WASHINGTON -- Congress is rapidly running out of time to extend a tax break that has saved residents of eight states billions of dollars on their federal returns, says the chairman of the Senate Finance Committee.
The Internal Revenue Service needs to submit this year's tax forms to the printers by Oct. 15. Congress is set to adjourn in roughly two weeks, and, at the moment, there isn't even a bill moving forward that would again allow the residents of the eight states to deduct what they pay in state and local sales taxes on their federal returns.
The tax break expired at the beginning of this year. If Congress does act to extend the sales tax deduction, it would be retroactive to cover the entire year.
Overall, the staff of the Senate Finance Committee found that 8.6 million taxpayers in Alaska, Nevada, Florida, South Dakota, Tennessee, Texas, Washington and Wyoming claimed the state and local sales tax deduction in 2004.
After checking with the IRS, Sen. Chuck Grassley, an Iowa Republican and chairman of the finance committee, said in a memo that a legislative delay would cause "hardship, tax compliance problems and confusion" for millions of taxpayers.
"The tax code is complicated enough," Grassley said. "Millions of American families and individual taxpayers have a right to expect us to act carefully and not unduly complicate their lives."
But even as Grassley and others sought to ratchet up the pressure, Senate Republican leaders last week twice rebuffed Democratic efforts to bring to a vote a measure that would extend the sales tax deduction, along with a deduction for college tuition and a research-and-development tax credit for business.
"The state sales tax deduction is a simple matter of tax fairness," said Sen. Maria Cantwell, a Washington Democrat. "An overwhelming majority of the Senate is on record in favor of these measures, and they should be passed without delay on their own merits, not tangled up in other controversial legislation that threatens passage."
Senate Majority Leader Bill Frist, a Tennessee Republican, continued to insist publicly that the sales tax deduction and other so-called tax extenders will remain part of a massive money package that would cut the estate tax and raise the minimum wage. The measure also includes a $900 million tax break for Washington-state-based Weyerhaeuser and other large timber companies.
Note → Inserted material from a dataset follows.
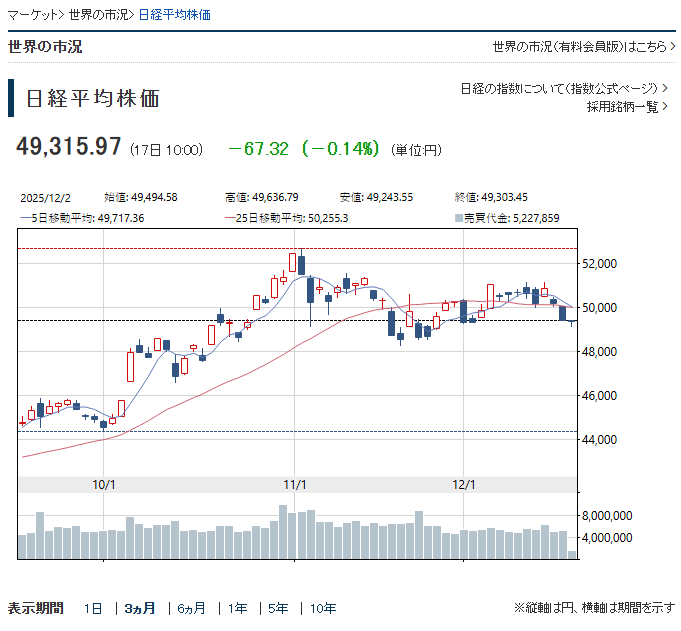Viewport: 681px width, 631px height.
Task: Click the tallest volume bar in chart
Action: [284, 531]
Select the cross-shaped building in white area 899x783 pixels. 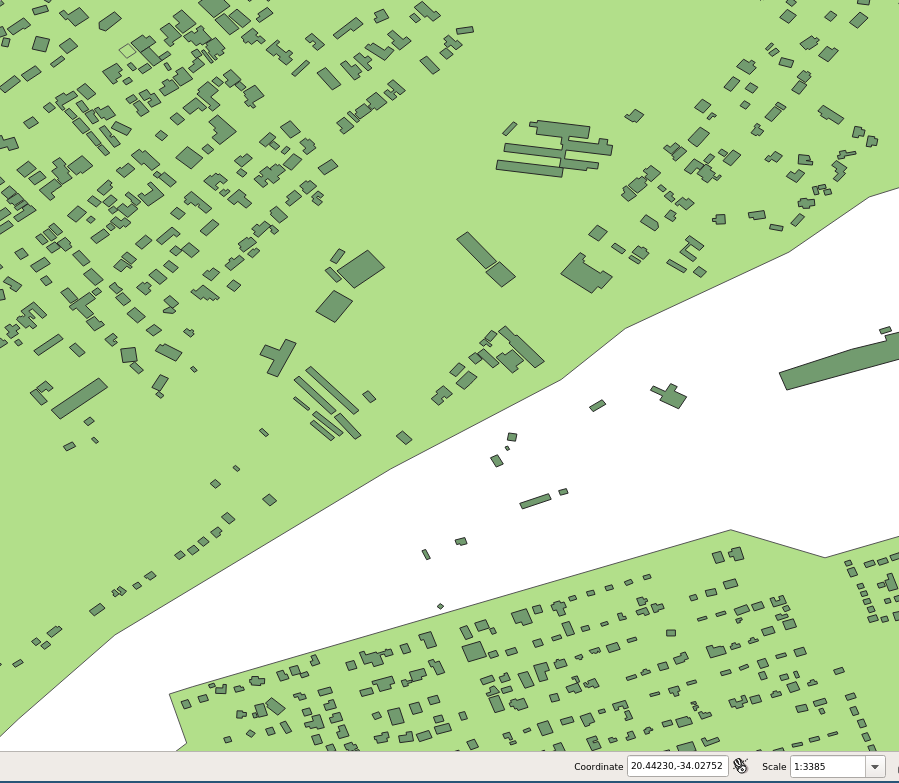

Republicans hoped that by including the sales tax deduction and timber tax break they could pick up support from Cantwell and Washington's other senator, Democrat Patty Murray. But just before the August recess, the tax bill was defeated, with Murray and Cantwell voting against it.
The deal breaker for the two Washington senators was a provision that could have cost more than 100,000 waiters, waitresses and other tip-earners millions of dollars in earnings.
While Frist is reportedly negotiating with other senators about whether to let a separate tax-extenders bill come to the floor in the next two weeks, the legislative agenda is crowded with issues, including immigration and how the United States will treat prisoners in the war on terror.
Democrats remained critical.
"Instead of holding such important tax provisions hostage to ill-fated estate-tax giveaways to multimillionaires, Republicans should join Democrats to pass these measures today," said Senate Minority Leader Harry Reid of Nevada.
In the House of Representatives, Bill Thomas, a California Republican and chairman of the tax-writing Ways and Means Committee, has said that he won't be stampeded by IRS bureaucrats and the Oct. 15 deadline and that he still hoped to move an estate-tax package that would include the tax-extenders.
Rep. Brian Baird, a Washington Democrat, who has been working on the sales tax deduction since he was first elected in 1998, said he, too, thought the IRS could "deal with" congressional renewal of the sales tax deduction even if it came after Oct. 15. Congress may return after the November election.
"They could use last year's forms and last year's schedules," he said. "I don't know that we are out of time."
Even so, Baird said he was becoming frustrated by Republican refusals to pass a simple tax-extenders package that included the sales tax deduction.
"The average taxpayer is thinking, 'Quit screwing around,'" Baird said. "This political posturing and gamesmanship is hurting the public."
For years, residents of the eight states that have only a sales tax were able to deduct their state and local sales taxes from their federal tax bills. But when Congress simplified the tax code in 1986, it dropped the sales tax deduction. Residents of states that have an income tax were allowed to continue deducting it on their federal returns.
Congress reinstated the sales tax deduction in 2004, but for only two years.